Nautilus: There has been good progress regarding Nautilus. I could not detect any of the bugginess so rampant in earlier versions. Your home folder on the desktop is, of course, actually Nautilus and, in using it both for that purpose and as the all encompassing file manager, I found it to be very stable and easy to use (so far ;-). I think Joe & Jane would get used to this pretty quickly.
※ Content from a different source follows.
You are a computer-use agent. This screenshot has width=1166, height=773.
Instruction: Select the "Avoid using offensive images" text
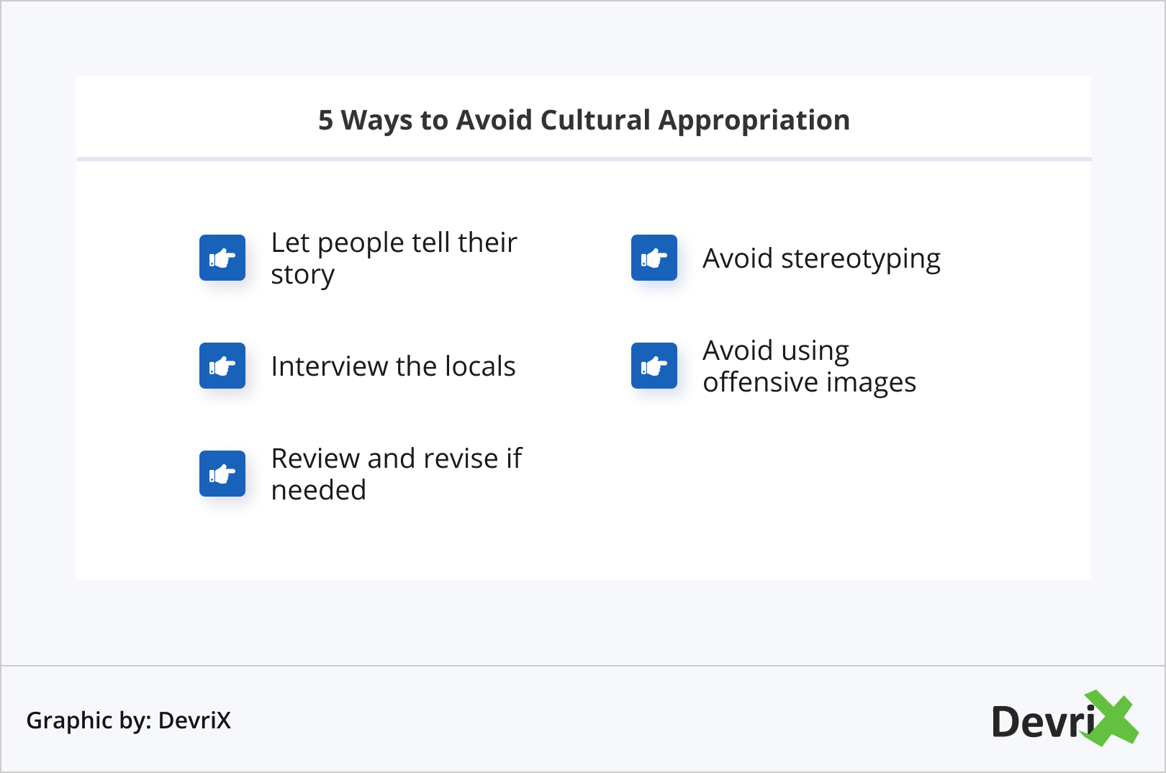(809, 366)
There are other typical applications included in this Personal Desktop install such as The Gimp, ImageMagick, lots of games, audio programs, scanning and digital camera programs and tons (too many for Joe & Jane) of configuration utilities. Again, all of this is without any KDE. My goal being to try and see how Joe and Jane User would be able to deal with this distribution, I simply left it at that, rather than getting into different environments. I did test package installation. This is an outstanding feature for all, including Joe & Jane. You choose Packages in the Red Hat menu and get a box that asks if you want to download from the internet or from CD’s. I chose CD’s – getting into internet downloading would turn this already long article into a book :-). Looking over what is available on the CD’s is very easy to understand and very organized. To test things out, I decided to install two programs Joe & Jane might be interested in: Abiword and Galeon. I selected them and clicked the appropriate buttons and they installed from the CD beautifully. This, however, led to the last issue that would impact Joe & Jane. Newly installed applications do not get placed in the appropriate categories in the Red Hat menu, as is the case with Lindows and Lycoris. Instead, they are accessed by way of the “Extras” menu. Joe & Jane may not have any idea where to look for them, once they see they aren’t in, for example, the Internet and Office categories. They may think they didn’t actually get installed, unless they systematically go through the Red Hat menu and come across them in the Extras menu. But, if they do find them there, they will know where to look for future installed applications. This is another little issue that Red Hat could fix pretty easily.
To me, trying to see if Red Hat 8/Personal Edition/Personal Desktop Install would work for Joe & Jane User has been a jaw dropper. It is clean, very nice looking to the average user, has a look and feel of simplicity (except for all the settings menus) and runs fast. As a mid-level Linux user, I am very impressed with this distribution. I am aware of some of the more esoteric UI issues, etc., but am still bowled over. As for Joe & Jane User, they would run into a few problems, there is no doubt about that. Yet, what amazes me is how little Red Hat would have to do to get past these average user issues. If they made changes in the areas I noted, they would blow every Joe User Linux distro out of the water. And I admit, in a way, I don’t especially like to say that as I have grown fond of Lycoris in particular and have to acknowledge the strides that Lindows has made. But, considering Red Hat’s traditional focus and how close they have come to a distro for the average user in one fell swoop, it is, to me, nothing short of stunning.
About the author:
Jay is a Licensed Social Worker who enjoys writing databases for non-profit organizations. He is also a true OS junkie hobbyist.